The panel featured Michael Misiewicz, Vice President and Assistant General Counsel and Global Head of Legal Ethics & Professional Responsibility at JPMorgan Chase. Mike Madden, Senior Business Consultant, and Patrice Kennard, Senior Risk Consultant, both with significant prior law firm experience, represented Wilson Allen’s Client Development and Intake Group on the panel, which was moderated by Dan Bressler, a prolific conflicts and risk blog writer. Attendees included general counsel and conflicts and risk professionals from firms of all sizes.
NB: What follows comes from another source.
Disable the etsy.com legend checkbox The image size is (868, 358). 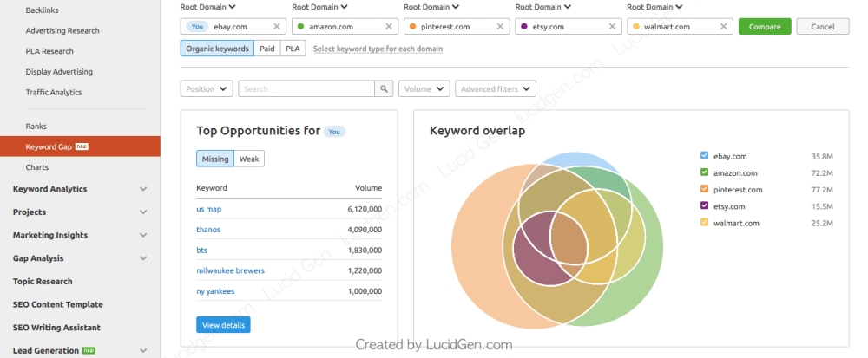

As the discussion commenced, law firms’ evolving degrees of centralization and implications for reviewers’ management of conflicts and risk became the common thread. Here are some highlights from the session:
Law firm policies, practices, and priorities
Misiewicz shared that, with conflicts waiver requests being only one of many things on his plate on any given day, he’s looking for law firms to make his client experience as easy as possible. How? Consistency – especially in the procedural aspects of waiver requests:
- Designated Contacts – less is more; your client’s work is easier with a regular point of contact
- Communications – it is helpful for your client to be speaking with someone fluent in conflicts
- Format – follow the terms enumerated in your client’s services agreement
Not surprisingly, law firms’ uniformity with these operational procedures helps clients turn around waiver requests more quickly. Likewise, the “messiest” requests sometimes go to the bottom of the list because of the extra time and analysis required. The reality is that conflicts waiver requests are not intuitive. Firms without transparent end-to-end processes cannot expect all of its lawyers to know how to make their waiver requests smoother for both the client and the law firm. Some sort of centralization or consistency is important, and the pattern of a law firm’s requests reveals whether there is some level of centralization at its firm and to what degree.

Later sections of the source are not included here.